• _PROVIDED TEXT_:
....

DATE: August 31, 2005


In Re:

-----------------------

SSN: -----------

Applicant for Security Clearance


ISCR Case No. 03-12920

DECISION OF ADMINISTRATIVE JUDGE

PAUL J. MASON

APPEARANCES

FOR GOVERNMENT

Nygina T, Mills, Esq., Department Counsel

FOR APPLICANT

Pro Se

SYNOPSIS

Because Applicant did not deliberately omit material information from the his security clearance application (SCA) in August 2001, I find in his favor under the personal conduct guideline. Applicant's three drug offenses in the 1980s establish a pattern of criminal conduct that has not been mitigated. His lengthy 10-year sentence and eight year probation term for the December 1989 cocaine sales conviction indicates the extent of Applicant's involvement in the selling of drugs. In addition, under 10 U.S.C. 986, the Department of Defense is prohibited from granting Applicant a security clearance based on his actual incarceration for eight years of his 10 years sentence. While the Secretary of Defense may waive the statutory prohibition in meritorious cases, a waiver is not recommended. Clearance is denied.

STATEMENT OF CASE

On October 23, 2003, the Defense Office of Hearings and Appeals (DOHA), pursuant to Executive Order 10865 and Department of Defense Directive 5220.6 (Directive), dated January 2, 1992, amended April 4, 1999, issued a Statement of Reasons (SOR) to Applicant. The SOR detailed reasons why DOHA could not make the preliminary affirmative finding under the Directive that it is clearly consistent with the national interest to grant or continue a security clearance for Applicant and recommended referral to an Administrative Judge to determine whether clearance should be denied or revoked.

Applicant furnished his answer to the SOR on November 14, 2003. Applicant elected to have his case decided on a written record. The Government provided Applicant a copy of the File of Relevant Material (FORM) on June 24, 2004. Applicant received the FORM on September 13, 2004. His response to the FORM was due by October 13, 2004. No response was received. The case was assigned to me on November 10, 2004.

FINDINGS OF FACT

Criminal Conduct (CC).The SOR contains five allegations of criminal conduct and two allegations of personal conduct. Applicant admitted the criminal conduct but claimed he did not understand the personal conduct allegations. Applicant is 48 years old and has been employed since September 1999 as a key operator for a defense contractor. He seeks a secret security clearance.

....

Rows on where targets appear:

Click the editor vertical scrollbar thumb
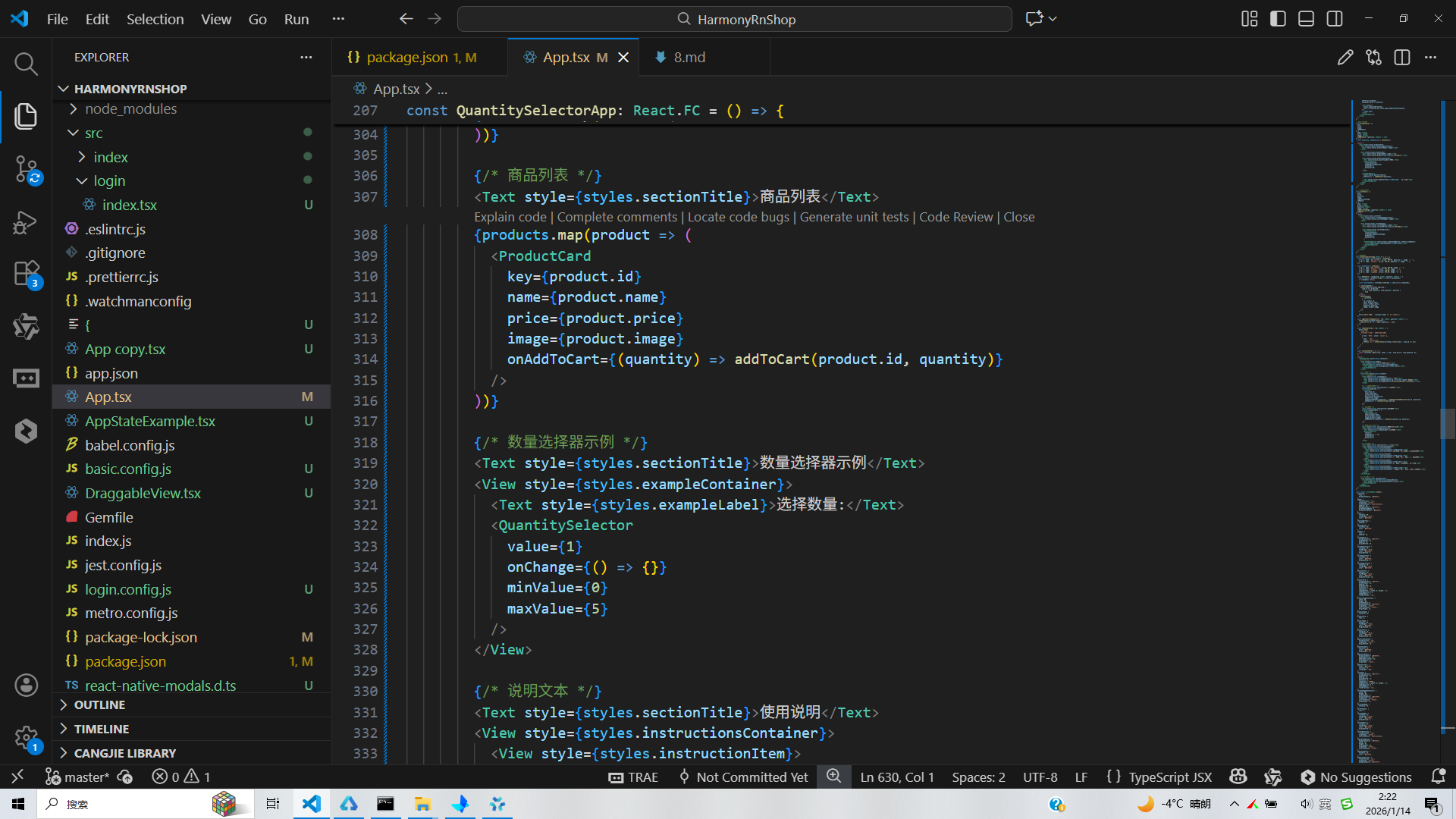This screenshot has height=819, width=1456. click(x=1447, y=423)
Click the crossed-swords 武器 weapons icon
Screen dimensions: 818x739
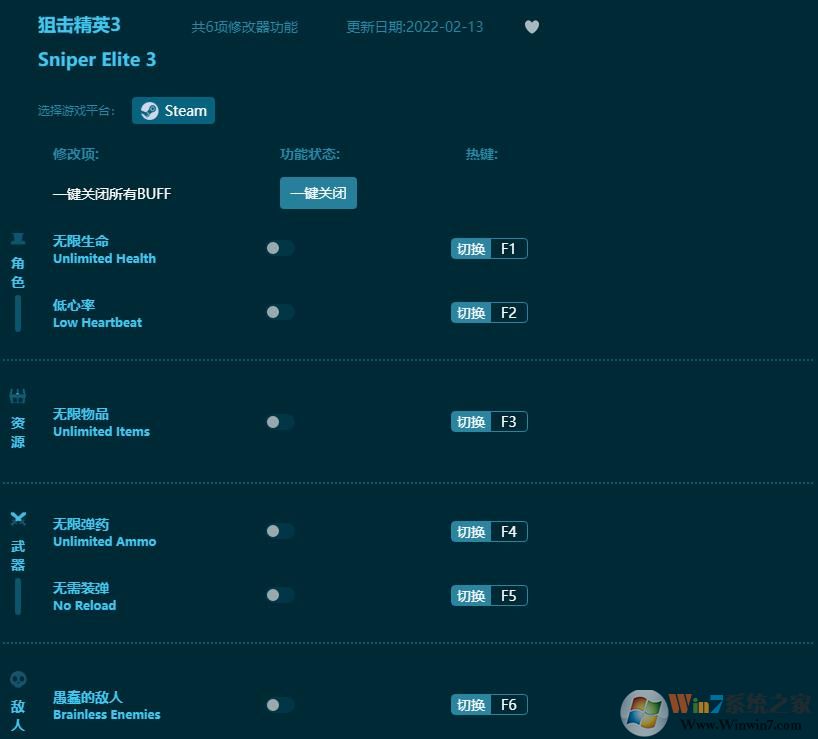tap(18, 519)
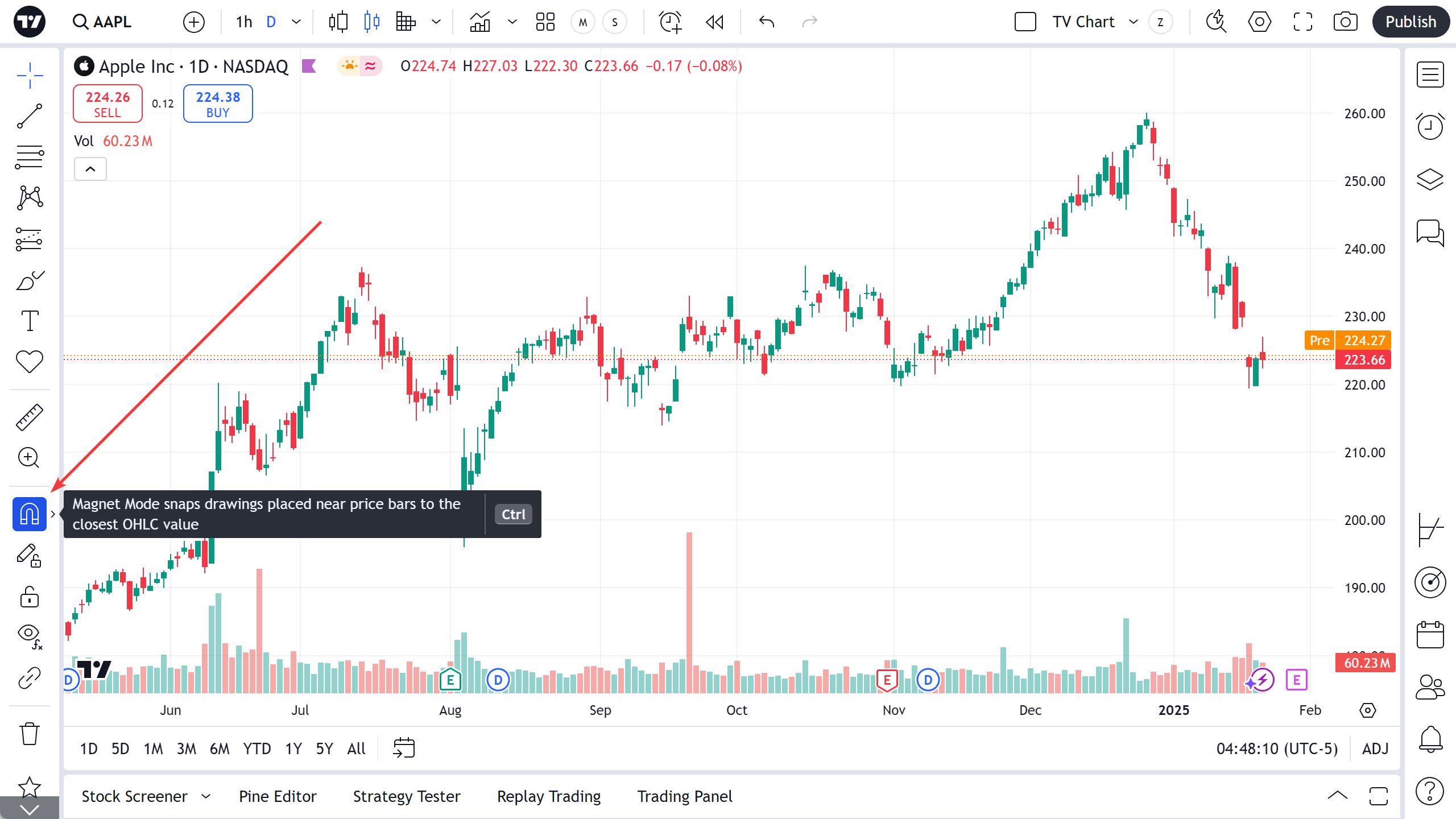The width and height of the screenshot is (1456, 819).
Task: Click the trash remove objects icon
Action: pos(29,734)
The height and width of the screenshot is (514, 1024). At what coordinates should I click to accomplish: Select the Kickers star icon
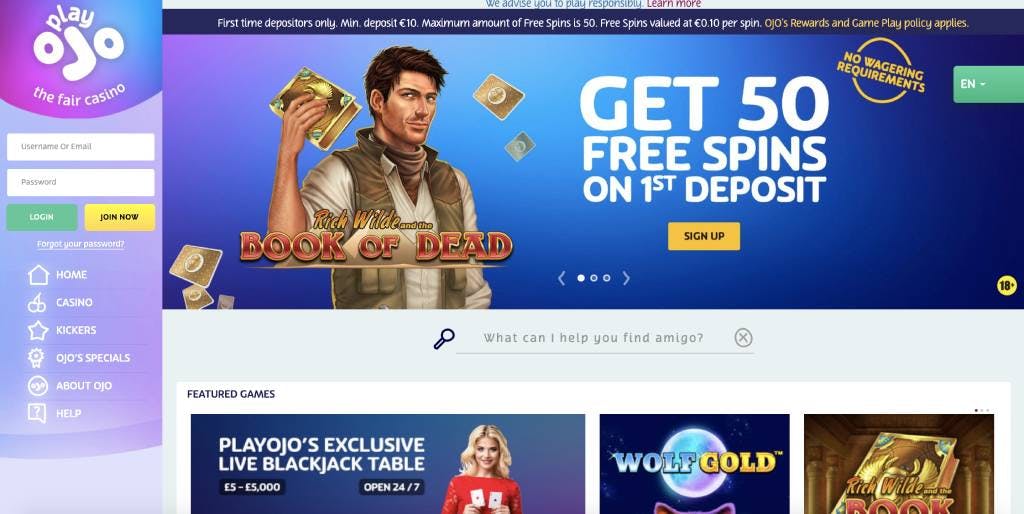[38, 330]
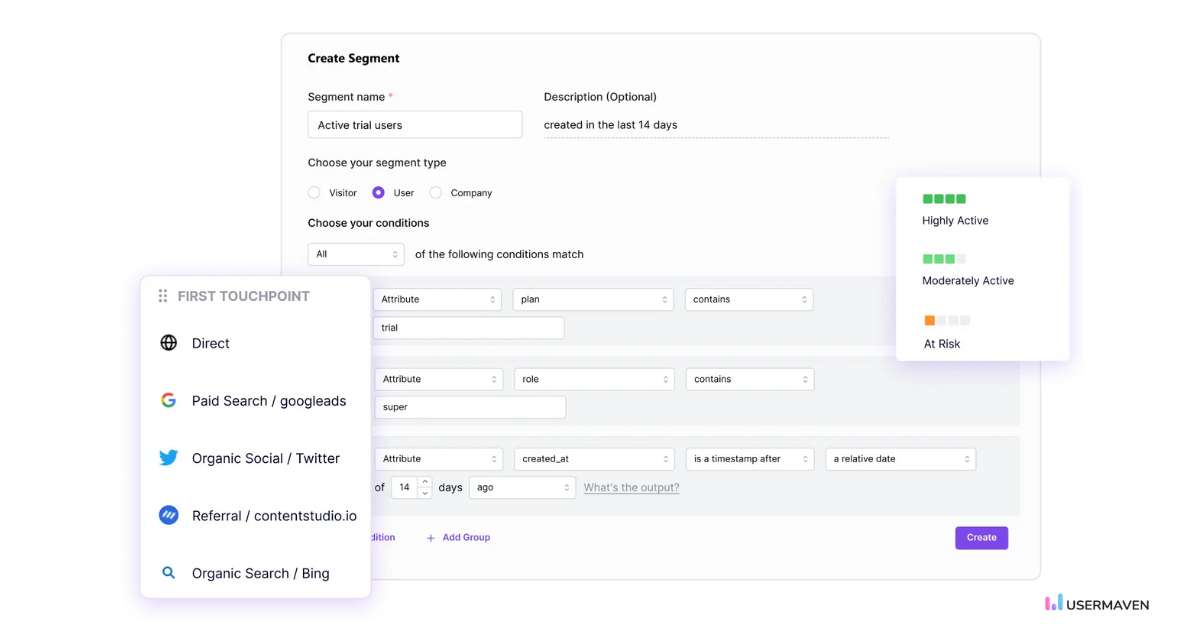1200x630 pixels.
Task: Select the Visitor segment type
Action: pos(314,193)
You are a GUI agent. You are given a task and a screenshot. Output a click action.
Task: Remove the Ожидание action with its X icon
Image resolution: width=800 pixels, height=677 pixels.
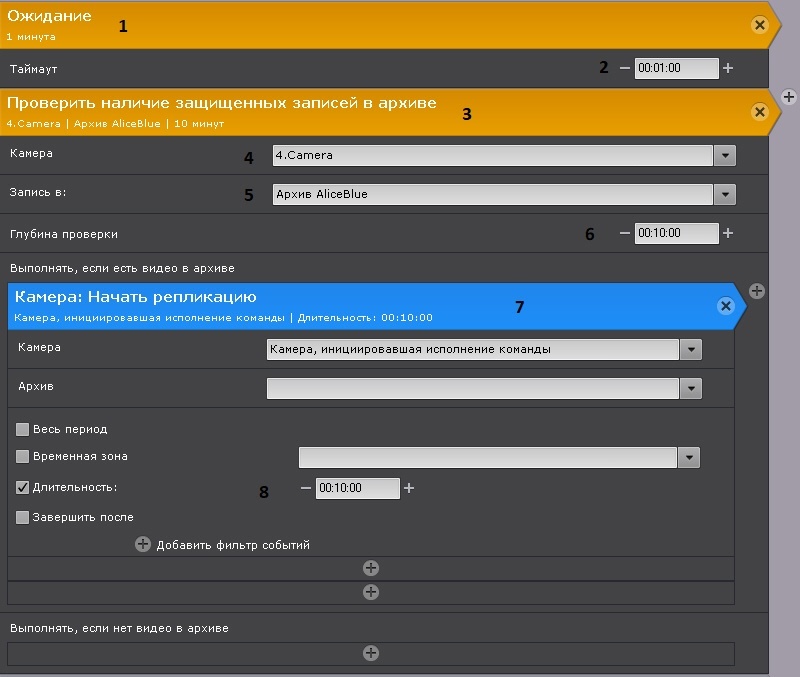[759, 25]
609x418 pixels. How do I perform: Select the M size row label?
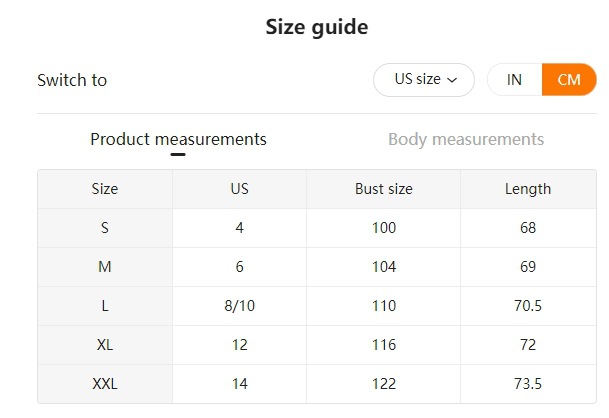pos(105,267)
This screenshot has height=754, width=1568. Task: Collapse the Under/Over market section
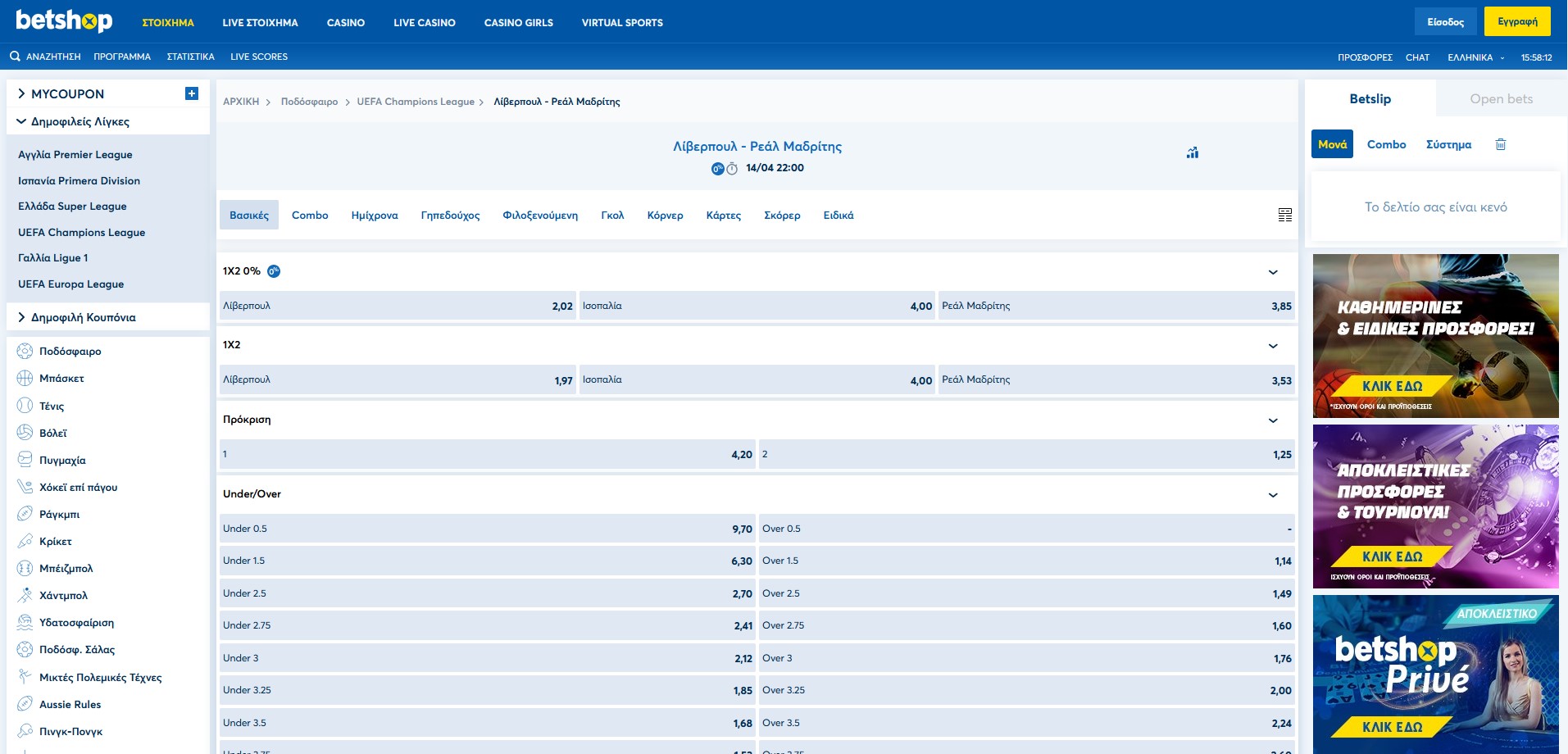point(1273,495)
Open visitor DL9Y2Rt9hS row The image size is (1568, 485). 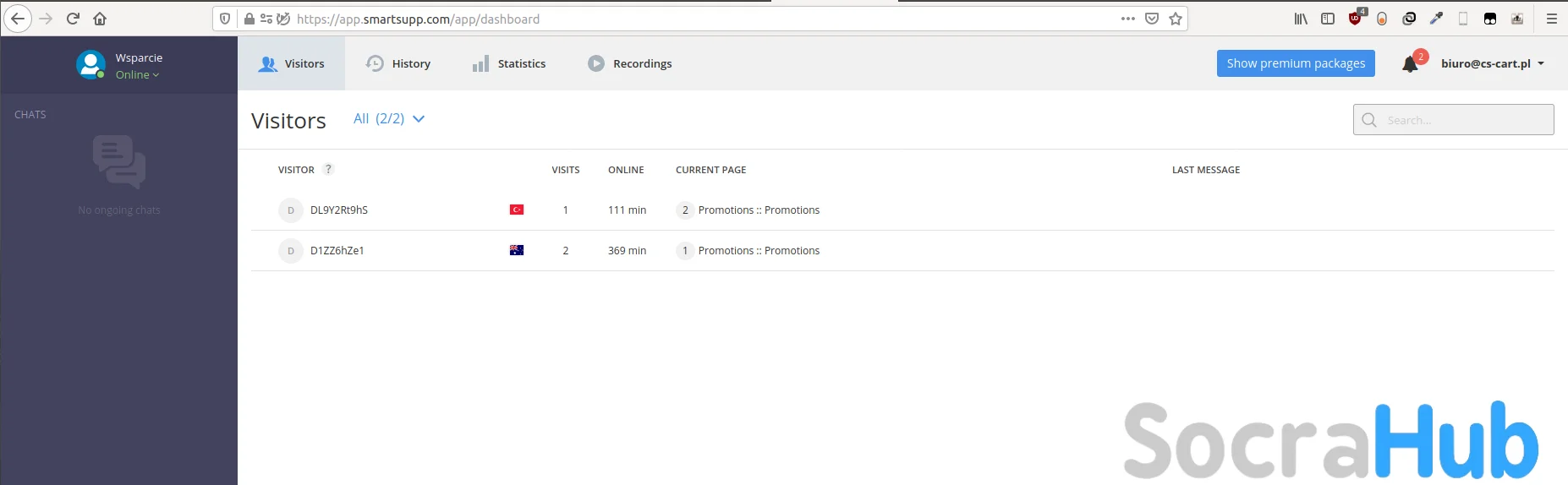pyautogui.click(x=339, y=210)
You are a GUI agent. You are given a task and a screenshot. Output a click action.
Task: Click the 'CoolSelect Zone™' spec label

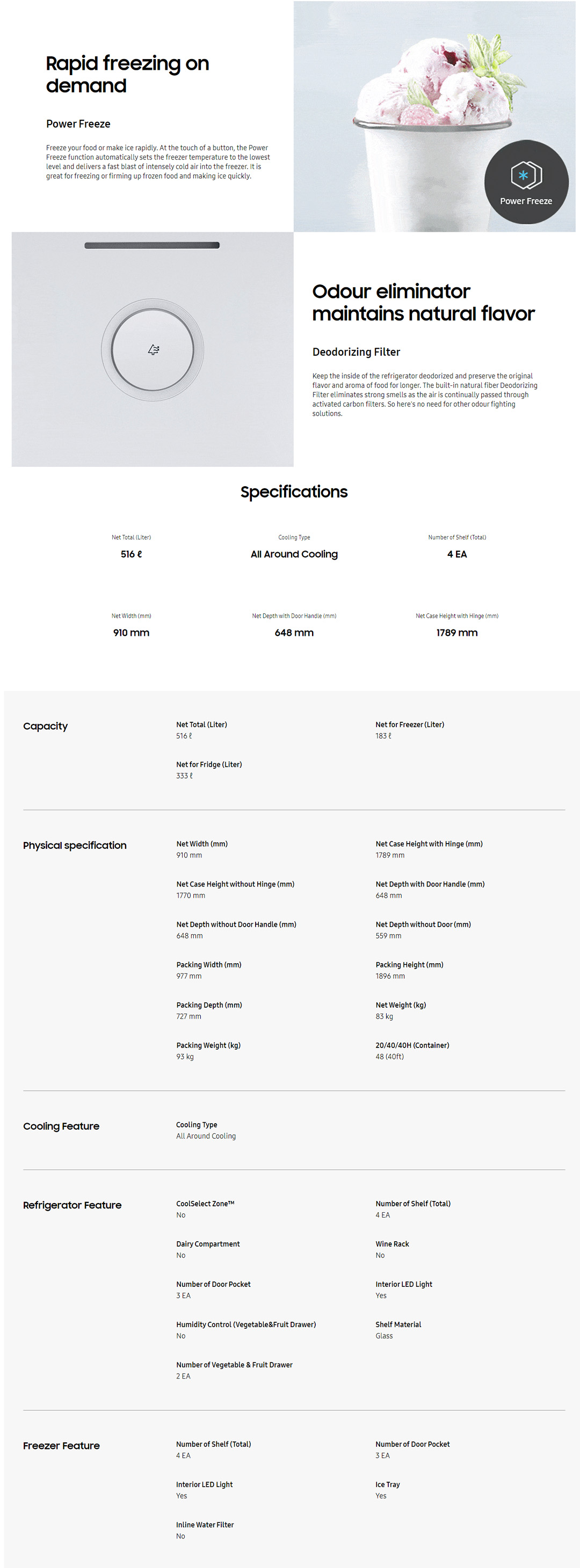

....

• _YOUR INSTRUCTIONS_:
Please state the date on which the applicant furnished his answer to the SOR, according to the security clearance decision.

• _WRITTEN ANSWER_:
November 14, 2003